Esta é assim uma obra que procura abrir brechas para que outros passem, é uma obra que avança na mesma medida em que se supera toda a humilhação, esses determinismos e relações de dominação herdados, é uma obra daquele que a meio do caminho da sua vida assume a sua crise, esse momento de trevas, e se absolve de todos os “pecados” que possa ter de cometer para se libertar da condição à qual sente que foi conduzido. “Acordadas do torpor conjugal, sentadas no chão por baixo de um cartaz onde se podia ler Uma mulher sem homens é como um peixe sem bicicleta, percorríamos as nossas vidas retrospetivamente, sentíamo-nos capazes de deixar marido e filhos, de nos desligarmos de tudo e de escrever com crueldade.” Afinal, mudar de vida, transformar o mundo, nem que seja só afetando uma arte tão estimada como é a do romance, tem um preço, e não é possível sem rebentar com muitas convenções tão preciosas.
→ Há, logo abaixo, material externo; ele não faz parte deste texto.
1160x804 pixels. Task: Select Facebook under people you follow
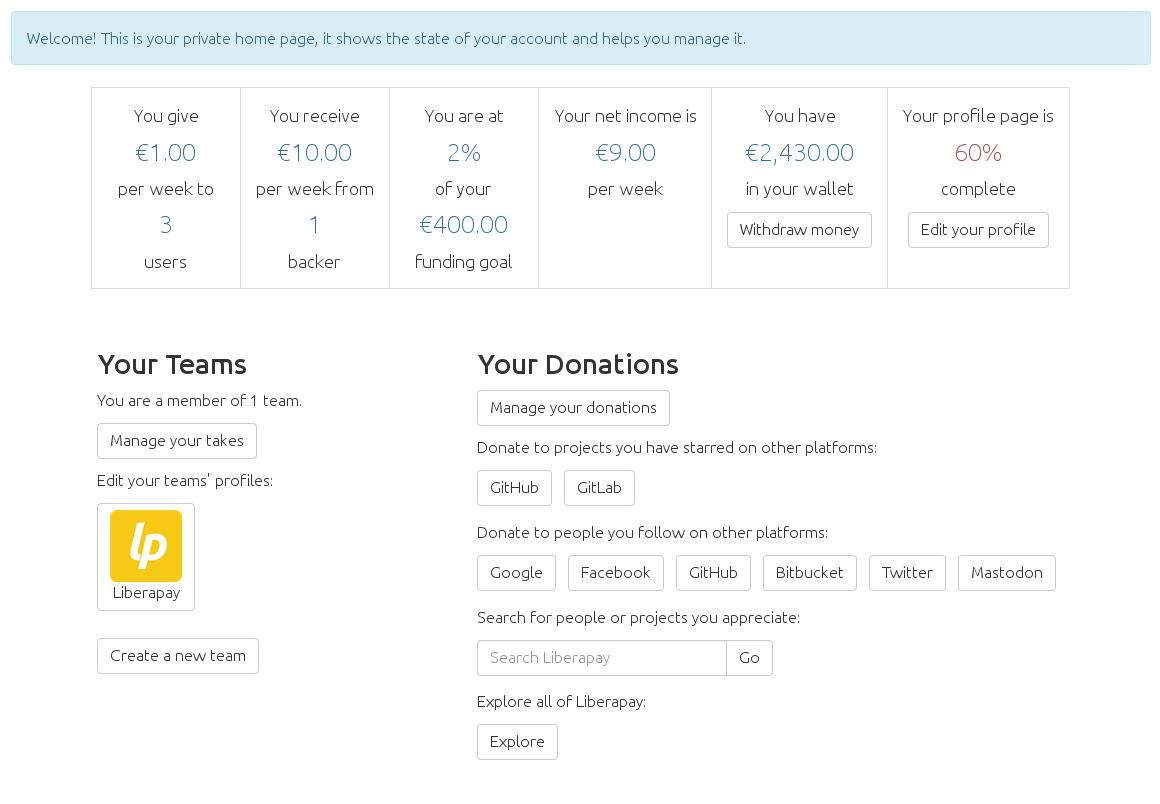click(615, 573)
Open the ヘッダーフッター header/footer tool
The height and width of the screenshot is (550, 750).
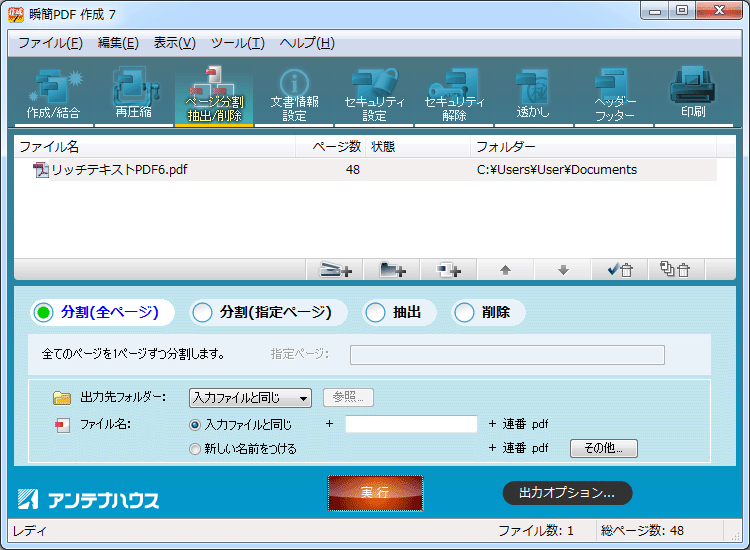pos(614,95)
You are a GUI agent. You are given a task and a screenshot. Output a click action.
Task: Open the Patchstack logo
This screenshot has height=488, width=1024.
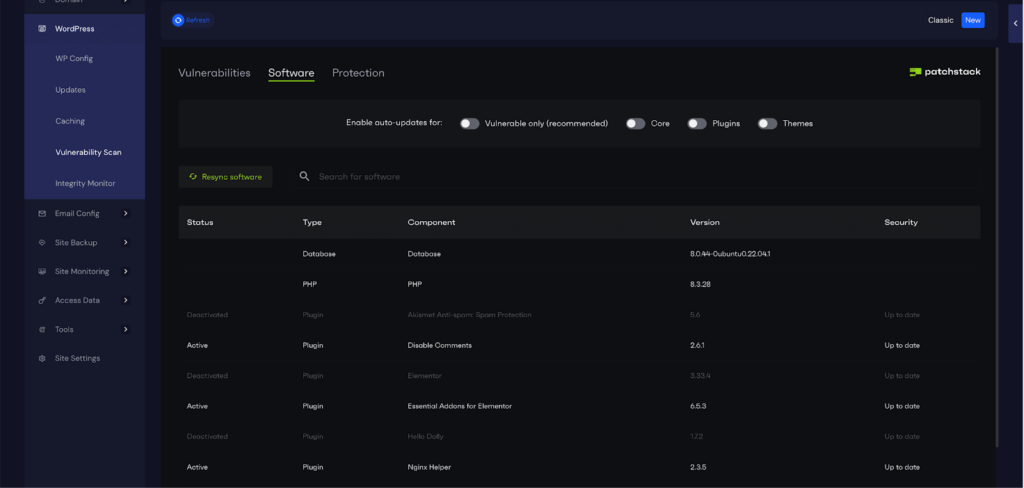[944, 72]
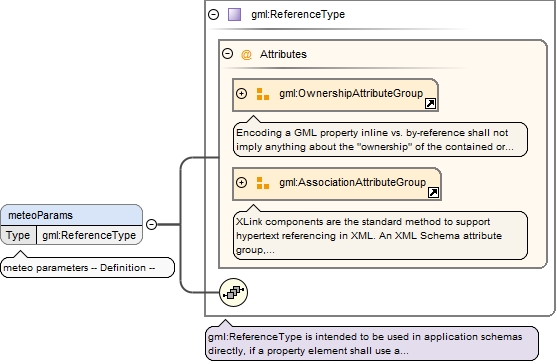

A libertação não se consegue sem uma grande dose de perda, sem se cair muitas vezes no ridículo. Mas, e sobretudo, uma obra como a de Annie Ernaux, com a sua “aparente frieza, ou mesmo insipidez”, como notou um crítico, é tão forte porque nos lembra que há alturas em que o melhor que pode fazer a arte é lembrar-nos das nossas mais íntimas aspirações, e como essas não são apenas pessoais, mas exprimem uma urgência coletiva. Face a essa consciência “as vergonhas de antigamente já não faziam sentido. A culpabilidade era ridicularizada: somos todos judaico-cretinos”.